Sur scène, trois interprètes et des chaises suspendues au-dessus de la scène par un système de poulies. C’est de l’interaction entre les danseurs et ces objets inanimés que naît la magie, un véritable ballet du non-vivant qui explore le corps dans sa mortalité et l’objet dans ce qu’il a eu de plus vibrant. Qui aurait pu croire qu’une simple chaise de métal pouvait prendre vie à ce point et transmettre au spectateur autant d’images mentales et, j’ose le dire, d’émotions ?

Le tour de force de Martin Messier c’est d’avoir réussi à trouver un équilibre parfait entre lumière, musique, mouvement et décor. La proposition est nourrie par cette intégration, qui n’est en rien superflue. L’immersion est en effet totale pour le spectateur.
Musique et mouvement constituent le premier maillon de cette expérience intégrée. Que le rythme provienne de la musique ou du mouvement des chaises, le dialogue entre les deux est omniprésent et sert la performance dans son intégralité. Le travail sur la lumière est également impressionnant de précision et de pertinence; ce qui est trop souvent négligé est ici magnifié au point de donner du sens au propos. Non, la lumière n’est pas un détail, qu’elle soit faisceau lumineux, flash stroboscopique ou quasi-obscurité, elle dicte le mouvement autant que la musique. Enfin, l’inventivité du décor et de son utilisation transcende sa nature-même et en fait un personnage en soi, d’une justesse saisissante.

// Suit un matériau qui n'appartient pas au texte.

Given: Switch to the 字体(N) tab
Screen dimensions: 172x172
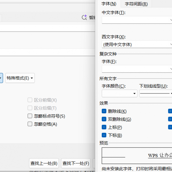Looking at the screenshot, I should pyautogui.click(x=109, y=4).
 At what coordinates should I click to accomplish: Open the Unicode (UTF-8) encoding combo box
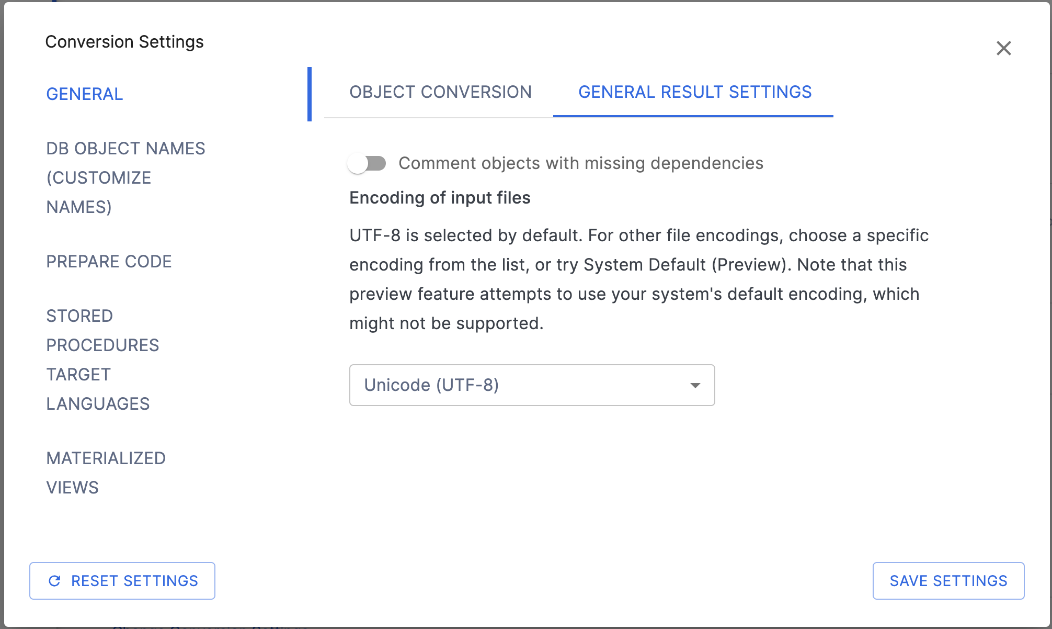pyautogui.click(x=531, y=385)
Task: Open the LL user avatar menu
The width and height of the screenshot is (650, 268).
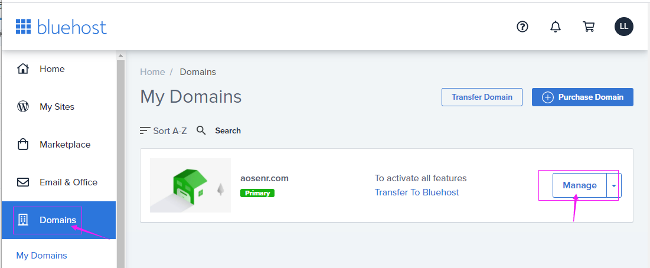Action: tap(623, 27)
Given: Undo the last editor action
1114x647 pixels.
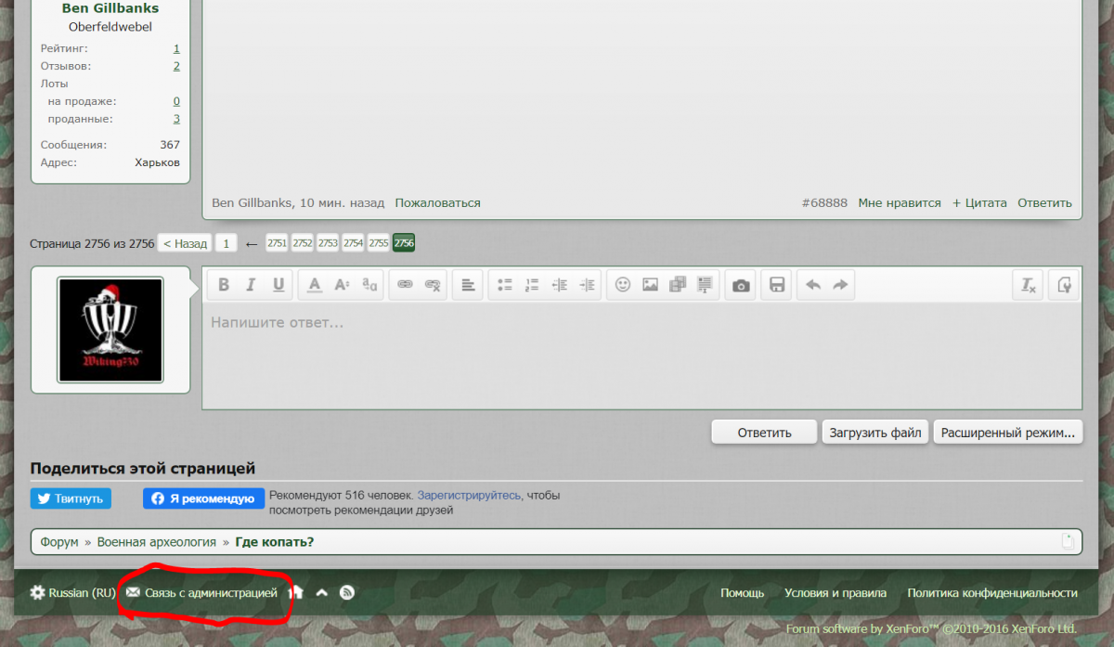Looking at the screenshot, I should tap(813, 285).
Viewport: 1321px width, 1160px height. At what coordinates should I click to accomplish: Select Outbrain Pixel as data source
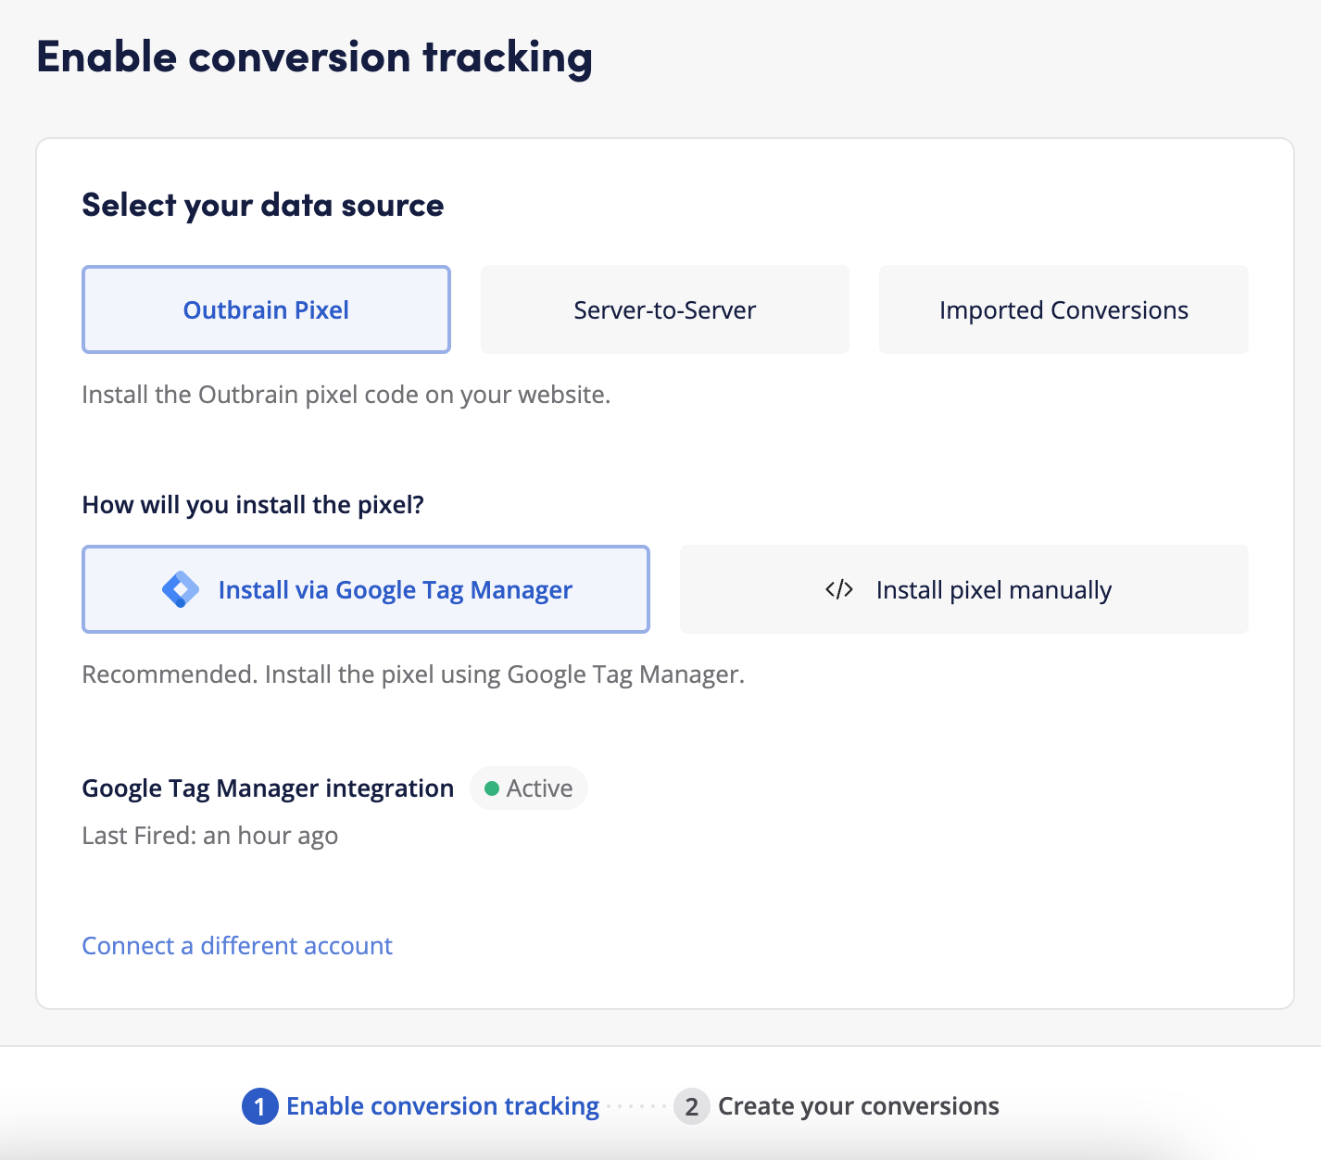(x=266, y=309)
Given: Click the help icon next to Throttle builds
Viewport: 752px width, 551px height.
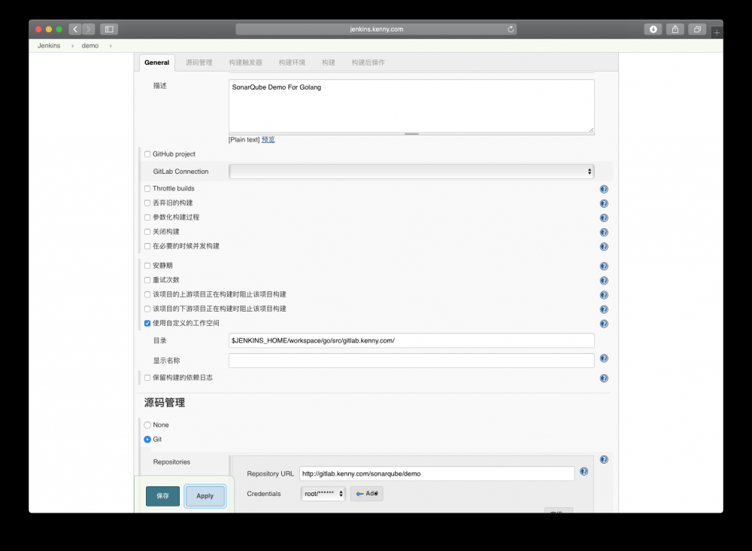Looking at the screenshot, I should [603, 189].
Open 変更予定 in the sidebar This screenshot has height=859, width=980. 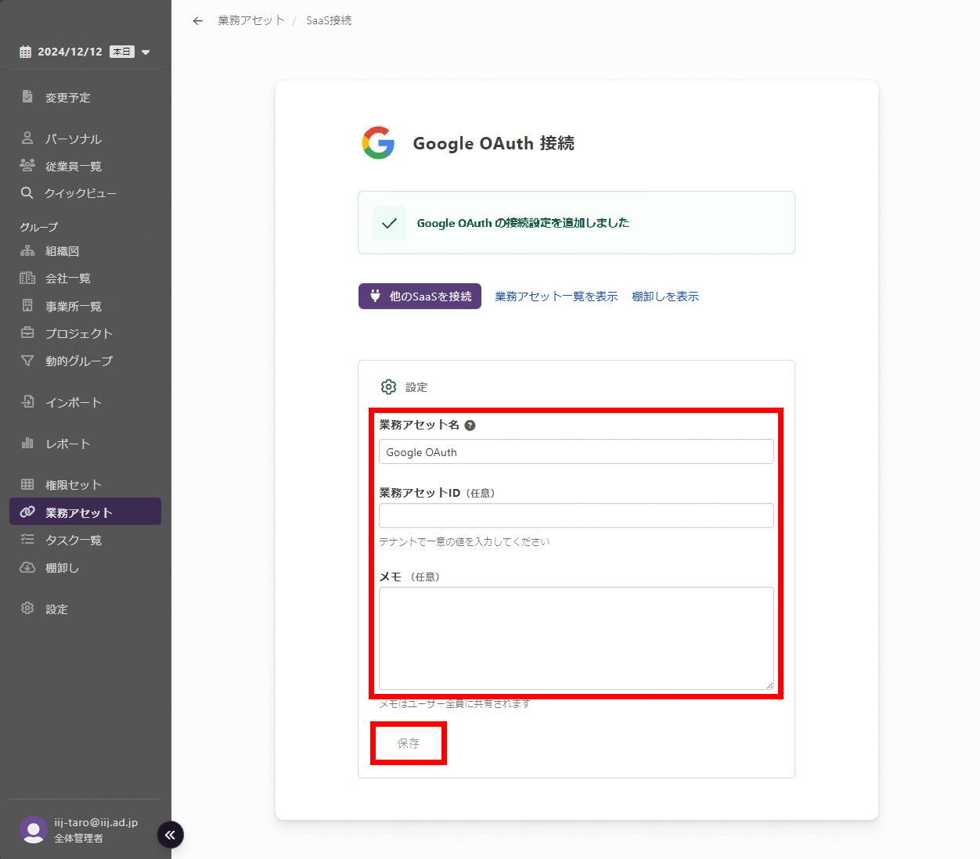click(67, 98)
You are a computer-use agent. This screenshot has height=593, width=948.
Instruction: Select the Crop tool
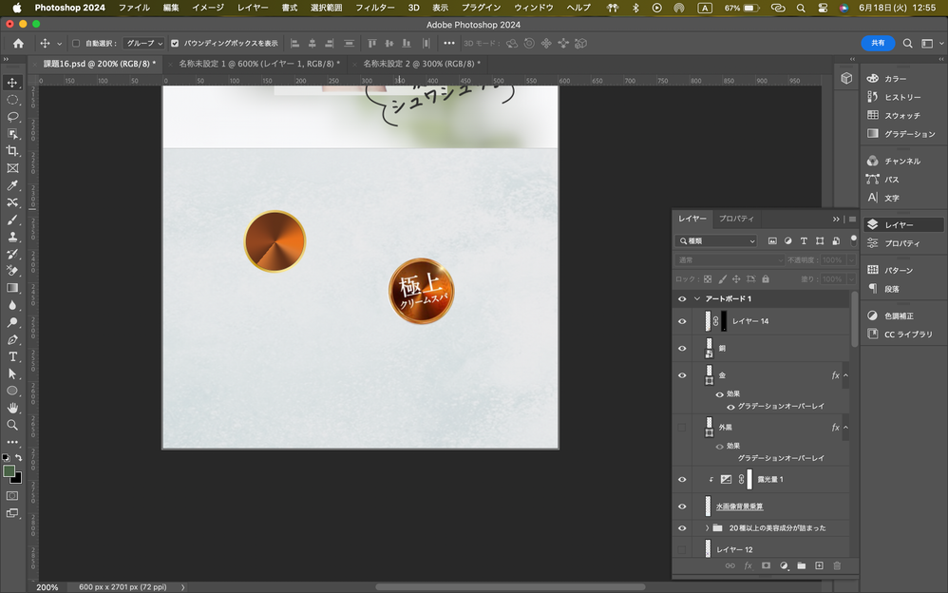(12, 151)
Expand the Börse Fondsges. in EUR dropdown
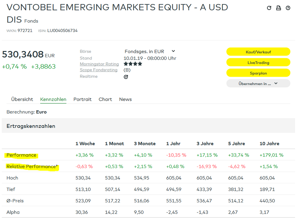The height and width of the screenshot is (222, 298). tap(150, 52)
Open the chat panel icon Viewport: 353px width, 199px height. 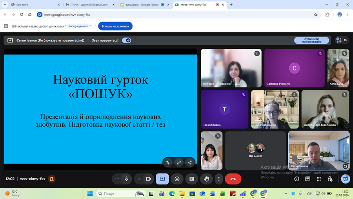pos(308,179)
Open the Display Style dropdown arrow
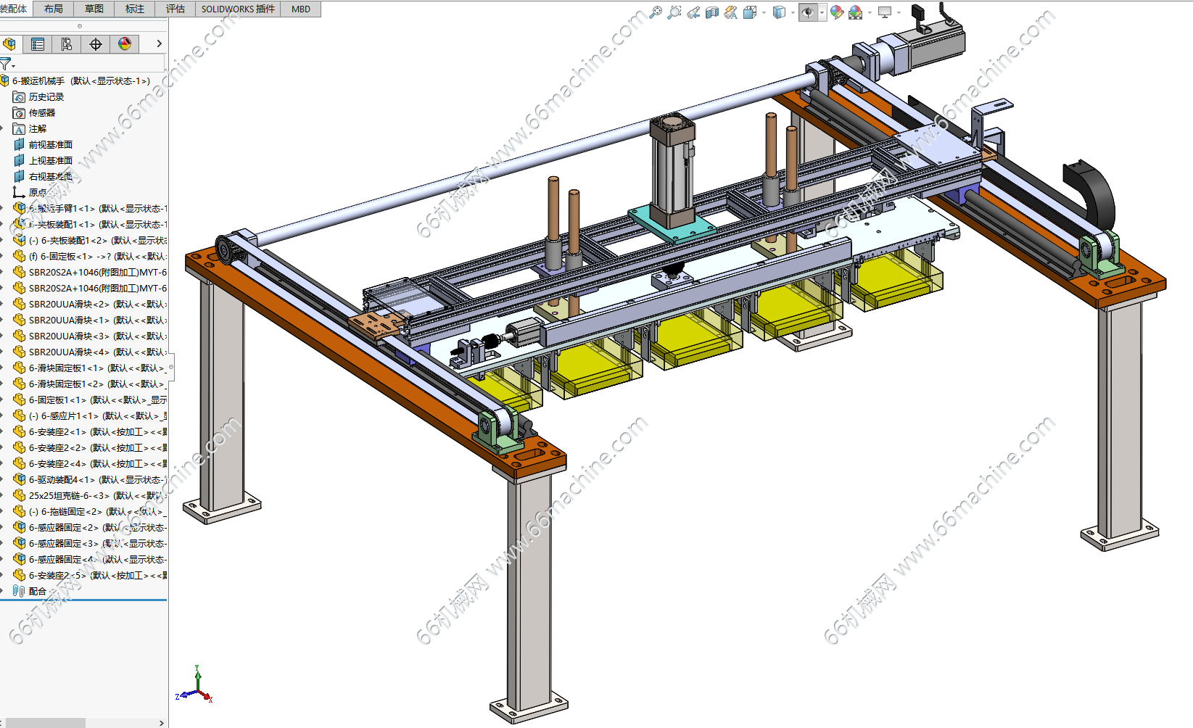This screenshot has width=1193, height=728. coord(793,12)
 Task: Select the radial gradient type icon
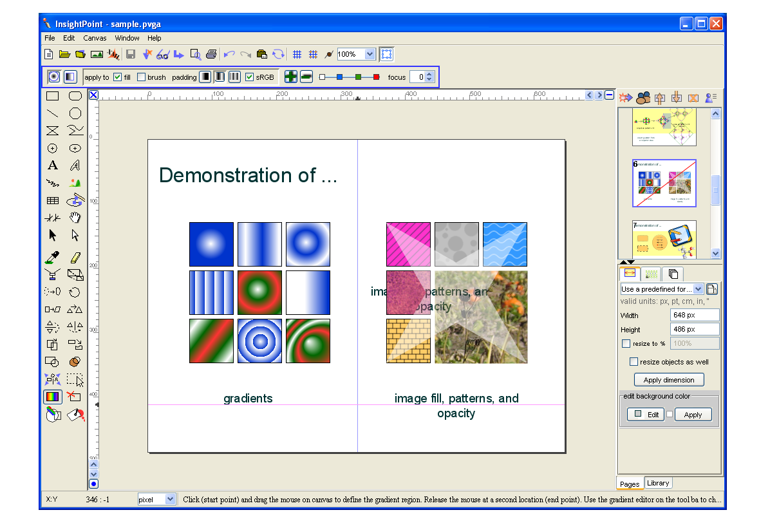pos(54,77)
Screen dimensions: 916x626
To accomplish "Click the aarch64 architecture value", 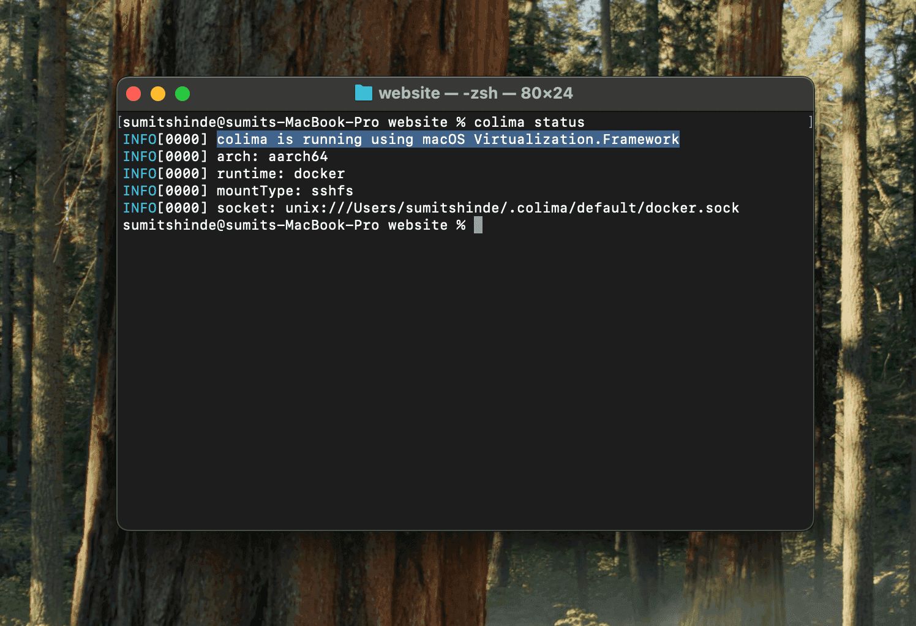I will tap(299, 156).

Questionnant l’humain contre l’objet, le vivant contre le soit-disant inanimé, la chorégraphie s’intègre à la scénographie dans un langage exigeant et magnifiquement maîtrisé par Kimberley de Jong, Patrick Lamothe et Simon-Xavier Lefebvre. De pantins désarticulés en marionnettistes maîtres de la matière lorsqu’ils font tournoyer les chaises dans les airs, les danseurs sont un pont entre animé et inanimé, vie et mort…et même un peu entre les deux. On admire notamment la gestuelle inspirée des zombies et la connotation « vaudoue » qui se dégage du premier tableau, culminant dans une sorte de transe rituelle, au rythme du beat hypnotique des chaises qui battent la mesure, suspendues dans les airs. Entre vie et mort du corps, il y a définitivement un questionnement spirituel dans la pièce. Mention spéciale pour les performances solo de Kimberley de Jong et l’ahurissante maîtrise qu’elle a de son propre corps, dont même le craquement des articulations vient s’intégrer à l’environnement sonore.

Il y aurait encore tant à dire, tant de couches de lecture possibles, que l’on ne peut que vous conseiller d’assister à l’une des prochaines représentations au théâtre La Chapelle (du 24 au 27 janvier).